I was supposed to go to the symphony tonight. I say 'supposed to' because I am no longer going. I mean, I'd like to go, but with a clogged duct and a baby with a clogged nose, I've decided not to. It was a plan I'd made with my mother-in-law to go to this wednesday series, which I did once and have now cancelled twice. I am a bad symphony partner. I believe it will probably be many years before I can hold tickets in my hand and say with certainty that I will be attending. There are too many variables. And unlike the usual variables, these variables trump everything else. Baby trumps everything. Husband who I only get to see a few hours a day trumps everything except baby.
That said, I probably should have gone. I am spending so much time alone with the baby that I am practically surprised when people talk to me in plain english.
"Are we going to the store today Ender?"
"We don't have time to go to the library"
While this is representative of a conversation, it's not representative of our activities. Mostly we sit around on the carpet and play with blocks. I've called Babyhawk about my carrier, which still has not arrived after 11 business days of waiting. When speaking to their customer service representative, I recieved the same crappy customer service I've come to expect from most American companies. Bored, unfriendly and unhelpful. I'd like to give her the benefit of the doubt and say that she probably worked in some horrible office building, wearing sensible shoes and a modest-lengthed skirt, staring at the clock, counting the minutes 'till she could get home to her babies, but I can't.
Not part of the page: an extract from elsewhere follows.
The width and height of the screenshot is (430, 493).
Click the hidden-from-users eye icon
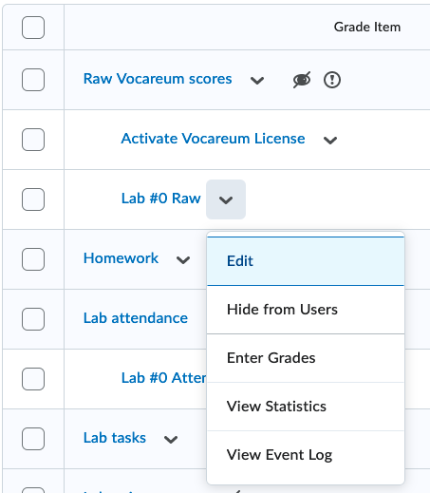(x=302, y=80)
Her kid was in the background. She was working at home, and still couldn't even muster up any form of friendliness.
I'm not quite sure why friendliness is cultural. It makes people happy to be smiled at, to be talked to positively. And yet there are countries that are well-known for their friendliness, or lack thereof. Friendliness is even interpreted differently, it would seem, as I find Montreal to be one of the more friendly cities, and my mother feels constantly the butt of some kind of joke she didn't hear when she visits.
It still begs the question though, which ancestor was it that decided that friendliness was something that was important to instill in his children? And who was it that decided that his common man required no courtesy?
We're very close to finishing our school applications, and then I'll have a weight lifted off my mind. My mom is coming to watch the baby for Mike and I on Valentines Day. She's taking him out of the house, which means we will be alone together in our home for the first time in 9 months. I need this so badly. There's something about parenting that just makes your relationship so public. Privacy is highly underrated, and a lack of it makes us snap at eachother and not appreciate one another as we should.
Anywho...I'm now going to drink two very measured glasses of the fancy organic wine we bought the would-be babysitter, and encourage Ender to crawl. A night to remember indeed!